■ **Directions**:
Return the lines below that carry the word "checkbox".

┌────────

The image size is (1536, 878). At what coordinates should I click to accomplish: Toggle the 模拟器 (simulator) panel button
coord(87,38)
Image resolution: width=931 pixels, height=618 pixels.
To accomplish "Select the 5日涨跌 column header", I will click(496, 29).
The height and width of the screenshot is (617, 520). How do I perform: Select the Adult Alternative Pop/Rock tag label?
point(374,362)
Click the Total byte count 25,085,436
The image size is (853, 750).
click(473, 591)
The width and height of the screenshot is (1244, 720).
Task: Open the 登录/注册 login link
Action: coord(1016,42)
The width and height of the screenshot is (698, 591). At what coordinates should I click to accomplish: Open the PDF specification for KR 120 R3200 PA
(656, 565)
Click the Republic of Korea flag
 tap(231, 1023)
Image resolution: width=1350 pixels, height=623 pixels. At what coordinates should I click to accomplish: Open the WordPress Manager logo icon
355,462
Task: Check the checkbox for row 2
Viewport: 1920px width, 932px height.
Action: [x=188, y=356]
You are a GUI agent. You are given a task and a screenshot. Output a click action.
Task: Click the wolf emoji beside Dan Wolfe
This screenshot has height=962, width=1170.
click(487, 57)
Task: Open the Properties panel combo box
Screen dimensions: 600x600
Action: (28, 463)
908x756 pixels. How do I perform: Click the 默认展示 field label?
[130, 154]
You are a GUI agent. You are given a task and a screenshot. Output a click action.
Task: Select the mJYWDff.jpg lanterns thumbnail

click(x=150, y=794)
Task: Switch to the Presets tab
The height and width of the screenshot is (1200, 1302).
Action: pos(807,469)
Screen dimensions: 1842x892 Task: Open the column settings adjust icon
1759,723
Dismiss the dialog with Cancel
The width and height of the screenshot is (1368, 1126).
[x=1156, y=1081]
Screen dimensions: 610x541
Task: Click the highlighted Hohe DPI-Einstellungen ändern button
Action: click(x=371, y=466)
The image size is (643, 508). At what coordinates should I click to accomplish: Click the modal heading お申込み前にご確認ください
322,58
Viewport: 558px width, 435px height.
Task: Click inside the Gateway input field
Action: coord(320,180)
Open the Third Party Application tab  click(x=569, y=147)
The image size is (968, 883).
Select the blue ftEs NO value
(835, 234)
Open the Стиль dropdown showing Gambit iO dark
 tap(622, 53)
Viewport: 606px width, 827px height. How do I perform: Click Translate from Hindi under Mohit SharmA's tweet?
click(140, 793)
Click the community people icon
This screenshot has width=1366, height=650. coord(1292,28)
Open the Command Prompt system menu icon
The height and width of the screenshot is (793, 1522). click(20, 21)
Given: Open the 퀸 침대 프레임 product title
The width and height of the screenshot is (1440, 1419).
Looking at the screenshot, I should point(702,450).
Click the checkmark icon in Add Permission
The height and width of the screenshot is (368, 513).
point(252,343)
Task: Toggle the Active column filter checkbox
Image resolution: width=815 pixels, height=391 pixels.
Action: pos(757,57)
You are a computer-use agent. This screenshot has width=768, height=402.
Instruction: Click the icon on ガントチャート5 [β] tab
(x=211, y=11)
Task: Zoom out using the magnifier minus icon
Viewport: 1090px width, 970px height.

└────────

■ **Written answer**:
Task: Check the checkbox for row 2
Task: Toggle the Active column filter checkbox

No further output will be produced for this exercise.